Thursday, March 01, 2012

Dennis Banks || A Good Day To Go Ahead and Die Please





Dennis Banks, the coward and criminal who allegedly co-founded the criminal organization know as AIM is once again taking his flim-flam show on the road. He is touring around with screenings of his fictional film, curiously entitled “A Good Day To Die”, which claims to be about “his” life.
Banks is the guy who ran like a rabbit in the middle of the night, leaving his then pregnant wife standing in the middle of the street to deal with the Highway Patrol. She has testified in court, since then, that Banks has some involvement in the murder of Ana Mae Aquash.

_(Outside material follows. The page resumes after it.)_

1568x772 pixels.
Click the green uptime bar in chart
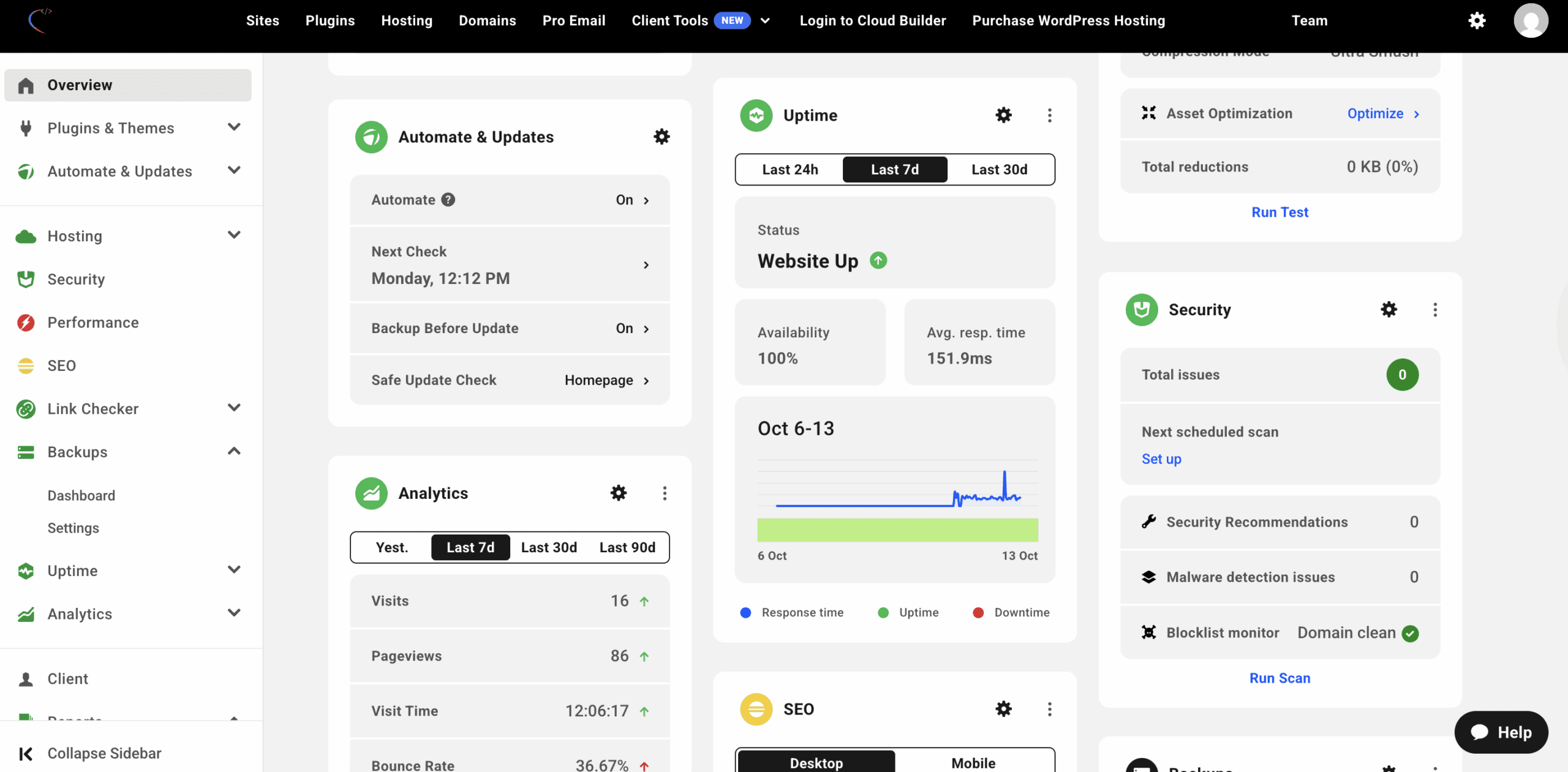[897, 530]
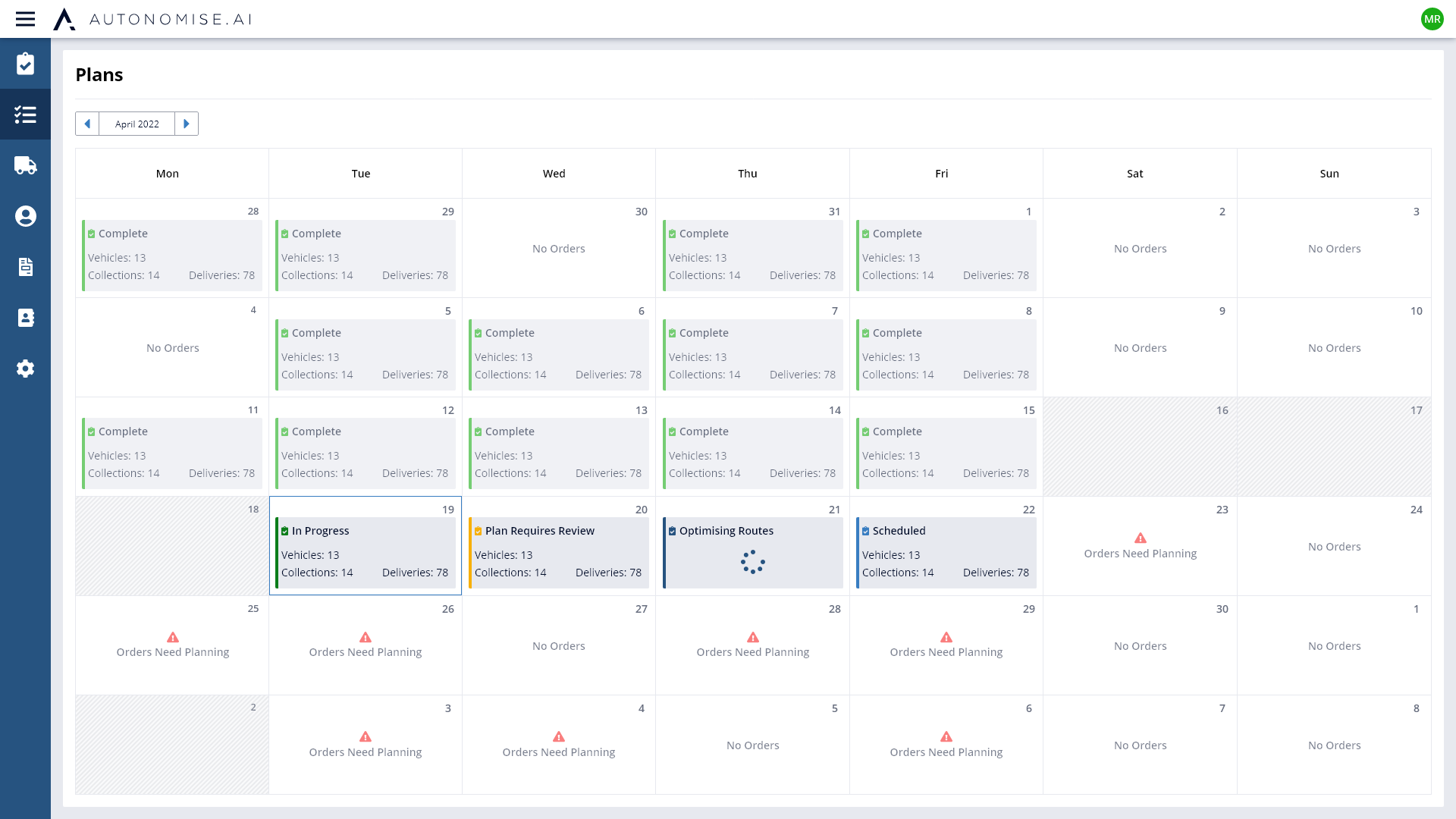
Task: Click the warning icon on Monday 25
Action: click(173, 637)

For years Banks hid in the shadows of a New York Reservation, protected by the Iroquois, while his associates were discredited as liars and criminals in various courts around the country.
Naive Americans are so desperate for some sort of symbol to represent the suffering of American Indians. Every few years they dust off Banks and send him around to do his self-serving best to define himself as a hero to yet another collection of poorly informed and clueless Americans.

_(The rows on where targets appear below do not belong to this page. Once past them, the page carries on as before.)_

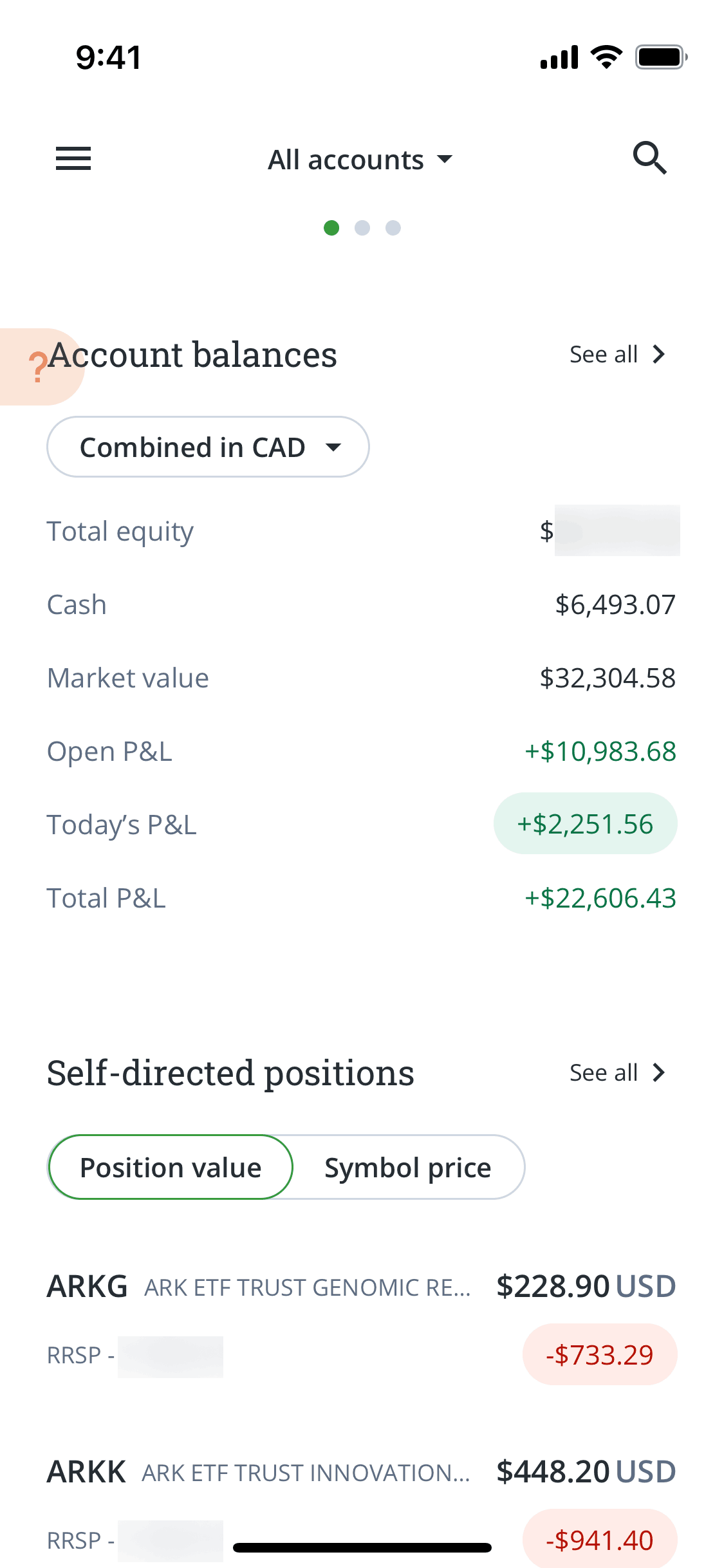Image resolution: width=724 pixels, height=1568 pixels.
Task: Tap the Wi-Fi status icon
Action: [606, 57]
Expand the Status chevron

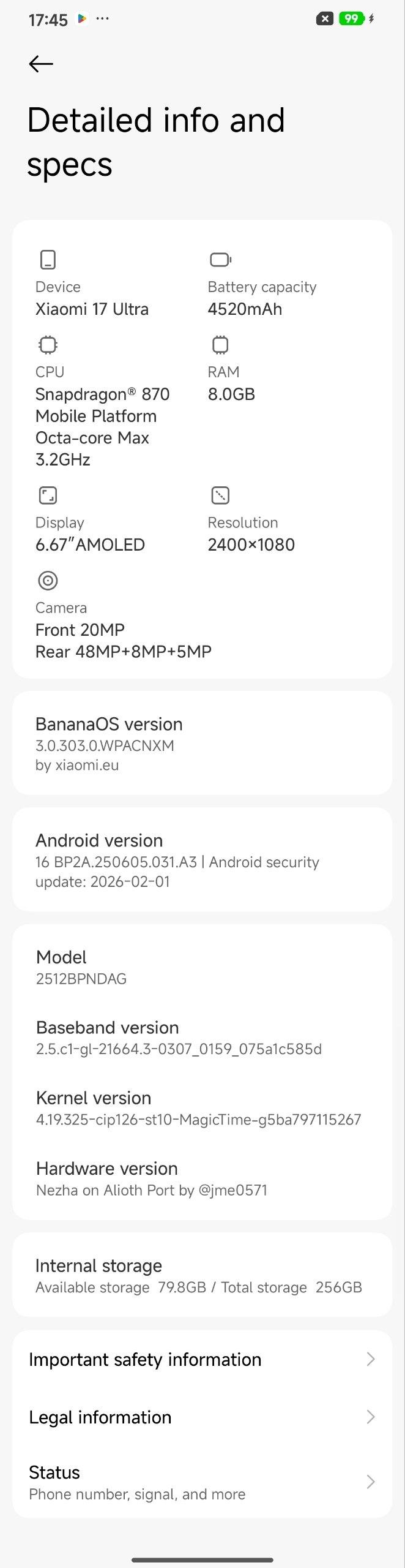(370, 1482)
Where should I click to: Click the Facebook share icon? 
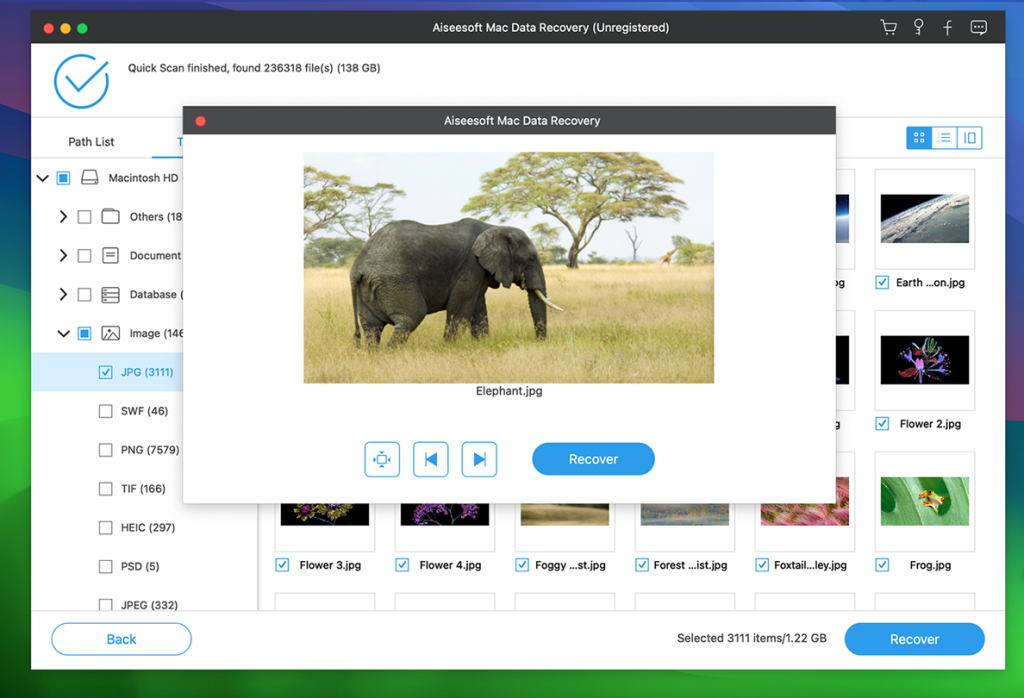[948, 28]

You never see Banks with any of the other so-called cofounders of AIM. This is because they all despise each other. No one wants to be seen with Russell Means and the last surviving Bellecourt refuses to be seen or associated with any of these people.
For more than 30 years Banks has been living off, and making money from the lies built around the so-called AIM movement of the 1970s. With Means half dead from cancer, Banks is the only relic of this myth left alive to pander and pose.

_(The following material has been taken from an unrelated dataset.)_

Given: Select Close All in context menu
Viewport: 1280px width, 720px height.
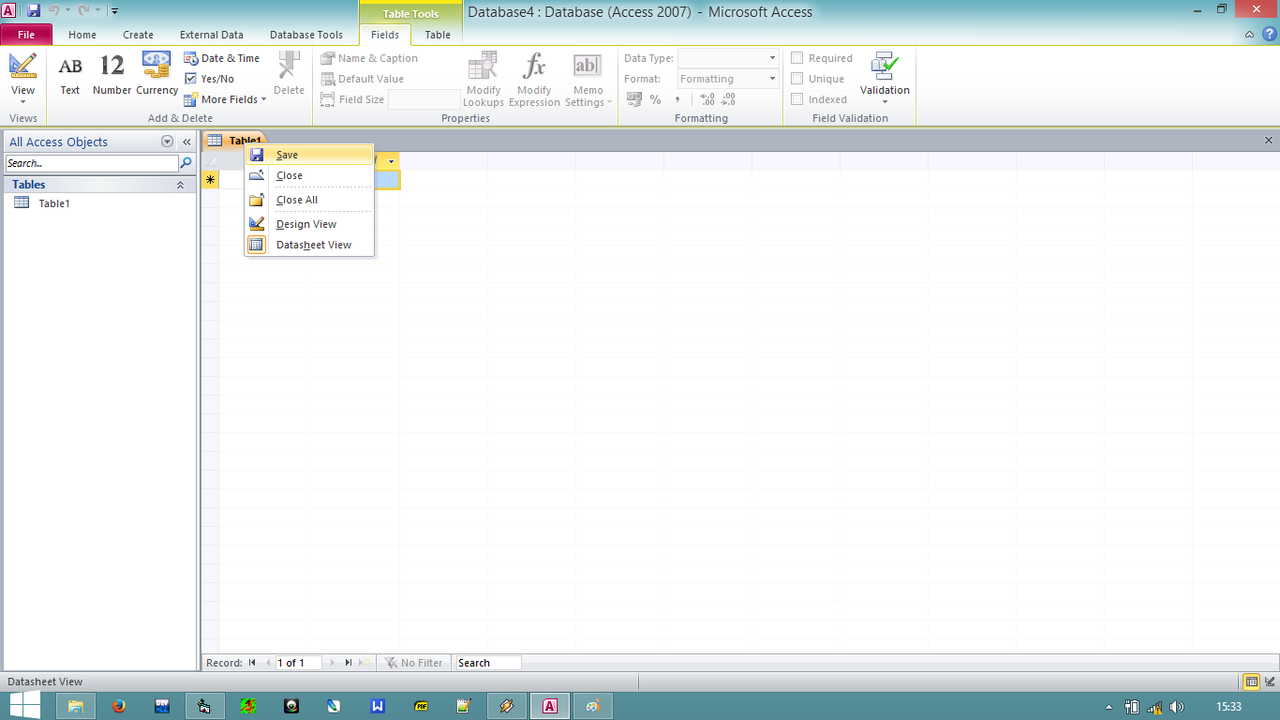Looking at the screenshot, I should (297, 200).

Banks has no credibility with the majority of American Indians, at least the ones that are sober and work for an honest living. More than anything, Banks symbolizes the complete lack of reliable and honest information available in this modern world about American Indians.
Film makers are just to lazy to go out into American Indian communities and find the real American Indians who struggle every day in honest ways against the suppression, abuse and neglect of society. For all these years they keep telling this tired story of this tired old man, as if it were the only story worth knowing about the more than 500 tribes of American Indians who live in these United States.
Every day is a bad day for American Indians in this country. This latest project by Banks is just more salt in the open wound that American Indians must suffer every day. It is tragic that once again this old man is making a living from the lies and delusions of that time. The American Media seems to know only one story about American Indians, and they have never even gotten that one story right. This man’s life is an insult to the many heroic and determined American Indians who struggle in this society to make their lives work, in their communities, invisible to the society which surrounds them.